Europe has been the setting of many a live entertainment drama in 2025, some economic and some political. One on the latter end of the spectrum involves EXIT festival in Serbia, which made the 25th edition its last for the time being — faced by a heavy-handed government suppressing those critical of it.

Such was the case as hundreds of thousands of students have taken to the streets since November 2024 in protest of government corruption. EXIT organizers were staunchly on the side of the the students. After all, for a festival that was born out of student protests against the regime of former Serbian president Slobodan Milošević, supporting a student protest 25 years later was less of a choice than it was destiny.

The Serbian government retaliated against any public figure or organization supporting the students, and EXIT was no exception. The threat of having its festival licence revoked in the leadup to the 25th edition in July of this year was real, but so was the team’s determination to celebrate an epic anniversary at their original home, Petrovaradin Fortress in Novi Sad. They made it happen in the end, but it didn’t come without losses.

EXIT won’t return until freedom returns to Serbia, as founder and CEO Dusan Kovacevic always puts it, vowing “never again” to organize a festival while under that kind of governmental pressure. For the foreseeable future, different events will take place across the world under the EXIT banner. But the original has left the Fortress. For now.

Another major development, this time economic in nature, unfolded in Eastern Europe. In Hungary, to be specific, and involving Sziget, one of the continent’s most popular music festivals.
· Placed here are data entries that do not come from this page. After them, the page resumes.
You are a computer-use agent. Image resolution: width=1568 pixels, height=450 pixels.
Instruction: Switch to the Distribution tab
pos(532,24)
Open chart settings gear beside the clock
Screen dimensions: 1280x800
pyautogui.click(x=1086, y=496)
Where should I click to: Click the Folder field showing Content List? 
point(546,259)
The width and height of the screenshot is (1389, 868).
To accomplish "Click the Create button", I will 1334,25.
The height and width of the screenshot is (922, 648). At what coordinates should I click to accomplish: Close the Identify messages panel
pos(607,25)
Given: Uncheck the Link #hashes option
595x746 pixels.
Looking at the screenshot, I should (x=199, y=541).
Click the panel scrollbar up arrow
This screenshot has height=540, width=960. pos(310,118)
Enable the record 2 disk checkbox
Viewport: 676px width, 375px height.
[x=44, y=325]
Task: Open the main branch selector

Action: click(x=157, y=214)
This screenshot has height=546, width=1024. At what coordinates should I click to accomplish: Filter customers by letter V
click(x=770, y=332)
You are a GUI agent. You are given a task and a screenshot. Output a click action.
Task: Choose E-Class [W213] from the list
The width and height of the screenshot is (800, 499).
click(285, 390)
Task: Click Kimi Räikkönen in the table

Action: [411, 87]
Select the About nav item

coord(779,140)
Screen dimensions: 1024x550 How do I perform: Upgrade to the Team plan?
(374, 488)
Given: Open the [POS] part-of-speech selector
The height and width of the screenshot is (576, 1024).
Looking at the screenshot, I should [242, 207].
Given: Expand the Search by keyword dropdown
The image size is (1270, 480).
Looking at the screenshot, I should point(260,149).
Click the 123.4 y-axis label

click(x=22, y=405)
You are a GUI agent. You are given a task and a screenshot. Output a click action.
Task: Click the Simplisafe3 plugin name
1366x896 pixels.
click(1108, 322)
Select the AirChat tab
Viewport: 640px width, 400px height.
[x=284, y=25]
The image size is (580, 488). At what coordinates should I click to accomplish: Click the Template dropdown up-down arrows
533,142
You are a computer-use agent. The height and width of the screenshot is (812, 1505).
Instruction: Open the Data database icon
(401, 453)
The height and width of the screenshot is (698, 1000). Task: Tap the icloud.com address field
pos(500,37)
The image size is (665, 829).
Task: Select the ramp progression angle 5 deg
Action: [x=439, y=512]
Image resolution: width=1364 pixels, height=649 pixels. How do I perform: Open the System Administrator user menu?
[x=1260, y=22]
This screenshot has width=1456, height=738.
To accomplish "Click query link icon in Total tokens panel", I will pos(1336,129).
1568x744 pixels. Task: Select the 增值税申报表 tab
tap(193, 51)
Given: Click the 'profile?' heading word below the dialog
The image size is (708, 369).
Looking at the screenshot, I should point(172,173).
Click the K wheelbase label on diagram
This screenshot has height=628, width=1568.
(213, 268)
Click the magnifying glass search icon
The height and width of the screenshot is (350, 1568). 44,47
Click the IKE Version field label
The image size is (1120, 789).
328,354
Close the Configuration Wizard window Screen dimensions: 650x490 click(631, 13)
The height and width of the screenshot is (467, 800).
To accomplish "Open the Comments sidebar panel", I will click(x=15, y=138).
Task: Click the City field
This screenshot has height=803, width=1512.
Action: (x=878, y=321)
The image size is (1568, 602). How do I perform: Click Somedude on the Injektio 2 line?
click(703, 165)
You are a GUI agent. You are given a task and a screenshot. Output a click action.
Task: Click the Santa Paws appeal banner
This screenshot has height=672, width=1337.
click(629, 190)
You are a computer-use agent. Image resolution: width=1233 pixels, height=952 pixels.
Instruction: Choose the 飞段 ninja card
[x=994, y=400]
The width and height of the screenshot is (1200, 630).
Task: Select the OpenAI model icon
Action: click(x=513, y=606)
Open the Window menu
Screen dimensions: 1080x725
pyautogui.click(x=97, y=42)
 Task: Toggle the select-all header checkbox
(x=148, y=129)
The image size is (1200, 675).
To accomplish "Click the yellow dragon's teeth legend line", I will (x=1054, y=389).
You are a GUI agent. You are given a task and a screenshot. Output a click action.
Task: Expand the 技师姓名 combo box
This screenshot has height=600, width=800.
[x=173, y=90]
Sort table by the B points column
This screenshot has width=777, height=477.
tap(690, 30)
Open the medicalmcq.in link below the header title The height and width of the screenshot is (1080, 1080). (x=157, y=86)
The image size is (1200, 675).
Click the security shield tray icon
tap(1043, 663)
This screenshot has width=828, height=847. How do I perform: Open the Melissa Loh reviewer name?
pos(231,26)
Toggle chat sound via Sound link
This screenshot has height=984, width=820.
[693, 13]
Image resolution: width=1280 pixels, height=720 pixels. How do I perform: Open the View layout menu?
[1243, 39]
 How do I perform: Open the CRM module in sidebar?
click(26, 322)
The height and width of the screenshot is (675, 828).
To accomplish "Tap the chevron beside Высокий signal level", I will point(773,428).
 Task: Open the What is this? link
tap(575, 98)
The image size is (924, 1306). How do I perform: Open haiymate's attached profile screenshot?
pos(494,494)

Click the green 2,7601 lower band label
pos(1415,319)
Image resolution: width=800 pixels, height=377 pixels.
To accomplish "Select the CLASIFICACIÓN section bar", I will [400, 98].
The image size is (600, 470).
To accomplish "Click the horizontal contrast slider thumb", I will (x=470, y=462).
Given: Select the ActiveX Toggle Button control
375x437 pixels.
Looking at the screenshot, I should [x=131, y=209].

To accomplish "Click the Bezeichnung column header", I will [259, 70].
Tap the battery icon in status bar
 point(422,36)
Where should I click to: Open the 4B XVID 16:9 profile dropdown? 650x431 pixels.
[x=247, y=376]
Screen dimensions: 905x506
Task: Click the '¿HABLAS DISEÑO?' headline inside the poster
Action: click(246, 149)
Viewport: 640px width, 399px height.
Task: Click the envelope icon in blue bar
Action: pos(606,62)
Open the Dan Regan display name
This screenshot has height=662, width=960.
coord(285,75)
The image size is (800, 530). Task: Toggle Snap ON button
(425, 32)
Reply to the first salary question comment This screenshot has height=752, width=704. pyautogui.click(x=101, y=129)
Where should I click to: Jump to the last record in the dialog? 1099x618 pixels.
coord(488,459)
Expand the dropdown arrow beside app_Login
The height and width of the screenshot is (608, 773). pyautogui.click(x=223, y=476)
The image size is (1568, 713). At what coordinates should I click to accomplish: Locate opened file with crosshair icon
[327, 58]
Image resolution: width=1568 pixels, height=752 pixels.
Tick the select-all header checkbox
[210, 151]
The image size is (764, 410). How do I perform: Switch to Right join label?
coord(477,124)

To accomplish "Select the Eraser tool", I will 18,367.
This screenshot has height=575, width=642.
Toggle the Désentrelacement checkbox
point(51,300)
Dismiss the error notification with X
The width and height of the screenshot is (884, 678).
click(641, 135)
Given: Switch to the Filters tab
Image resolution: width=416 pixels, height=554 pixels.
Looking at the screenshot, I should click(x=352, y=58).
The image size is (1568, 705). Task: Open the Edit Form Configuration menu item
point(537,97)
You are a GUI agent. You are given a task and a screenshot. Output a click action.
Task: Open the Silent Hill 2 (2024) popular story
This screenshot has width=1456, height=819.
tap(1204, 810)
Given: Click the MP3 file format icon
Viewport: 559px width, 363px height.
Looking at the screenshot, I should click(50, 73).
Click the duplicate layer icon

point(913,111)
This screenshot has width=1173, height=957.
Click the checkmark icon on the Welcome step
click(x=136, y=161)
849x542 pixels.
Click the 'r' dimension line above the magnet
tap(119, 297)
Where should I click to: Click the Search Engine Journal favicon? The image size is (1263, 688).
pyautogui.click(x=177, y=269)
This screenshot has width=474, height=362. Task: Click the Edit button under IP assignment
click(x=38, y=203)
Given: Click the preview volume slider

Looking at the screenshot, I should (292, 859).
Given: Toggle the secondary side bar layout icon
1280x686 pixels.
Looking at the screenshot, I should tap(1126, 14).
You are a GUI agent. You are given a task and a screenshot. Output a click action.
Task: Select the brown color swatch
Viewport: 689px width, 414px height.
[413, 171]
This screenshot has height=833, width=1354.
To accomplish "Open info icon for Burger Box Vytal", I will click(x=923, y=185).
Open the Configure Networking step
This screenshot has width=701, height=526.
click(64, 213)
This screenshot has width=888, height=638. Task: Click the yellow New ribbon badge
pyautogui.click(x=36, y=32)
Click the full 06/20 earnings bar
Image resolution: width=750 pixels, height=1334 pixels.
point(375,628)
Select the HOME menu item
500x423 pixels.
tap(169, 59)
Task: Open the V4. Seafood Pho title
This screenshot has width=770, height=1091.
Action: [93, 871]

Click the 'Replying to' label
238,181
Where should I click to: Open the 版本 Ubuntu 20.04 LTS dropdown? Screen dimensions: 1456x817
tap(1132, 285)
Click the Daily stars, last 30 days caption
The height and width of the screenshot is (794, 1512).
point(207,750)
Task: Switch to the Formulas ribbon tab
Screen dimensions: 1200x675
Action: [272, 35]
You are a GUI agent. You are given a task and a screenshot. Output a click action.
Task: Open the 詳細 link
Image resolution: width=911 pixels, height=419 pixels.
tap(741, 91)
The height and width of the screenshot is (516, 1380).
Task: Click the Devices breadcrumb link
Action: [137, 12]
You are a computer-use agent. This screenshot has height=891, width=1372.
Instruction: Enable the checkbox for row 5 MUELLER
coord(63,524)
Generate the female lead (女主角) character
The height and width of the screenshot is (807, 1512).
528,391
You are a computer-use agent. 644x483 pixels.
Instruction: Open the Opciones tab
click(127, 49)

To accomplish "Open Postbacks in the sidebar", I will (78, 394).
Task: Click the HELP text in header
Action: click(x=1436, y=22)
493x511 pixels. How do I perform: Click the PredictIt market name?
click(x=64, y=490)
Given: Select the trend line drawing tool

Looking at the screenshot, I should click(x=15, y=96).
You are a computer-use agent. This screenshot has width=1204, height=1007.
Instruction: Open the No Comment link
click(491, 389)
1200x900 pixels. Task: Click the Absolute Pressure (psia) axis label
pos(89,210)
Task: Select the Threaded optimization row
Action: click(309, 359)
Now in its 32nd year, Sziget has become a cultural landmark in Europe. In 2017, Superstruct bought the event – the first festival the new company ever acquired. Many, many more were to follow. Suddenly, growth became a guiding factor in the Sziget philosophy, and when KKR bought Superstruct from Providence in 2024, that philosophy became a guideline.

As local news outlets reported in November, KKR had already made plans to abandon Sziget, just like it had abandoned other Superstruct events in Hungary, as part of its withdrawal from Central Europe, a territory that didn’t add up on the balance sheet. Sziget founder Károly Gerendai, who had left after the Superstruct acquisition, returned to make a deal with the city of Budapest that would secure the immediate future of the event despite losing the backing of its major investor. A prominent example of the fact that the spirit of an event cannot be scaled like an off-the-shelf product.

The year closed with some foreboding news from London, England, where the government’s business and trade committee launched an inquiry “exploring issues impacting competition and market functioning within the UK’s live music industry,” according to the official wording. The committee “is seeking written submissions on the characteristics, features and trends within the UK live music industry that may adversely impact market competition or market functioning.” Interested parties can submit evidence until Dec. 23 of this year.

The UK’s Association of Independent Festivals (AIF) welcomed the inquiry as it considers increasing consolidation a “grave concern for the festival sector. AIF will support this inquiry with a substantial body of data, evidence and information that has been gathered over recent years, and would encourage others across the live music industry to submit evidence before the December deadline to help ensure the future health, diversity and creativity of UK’s live music.”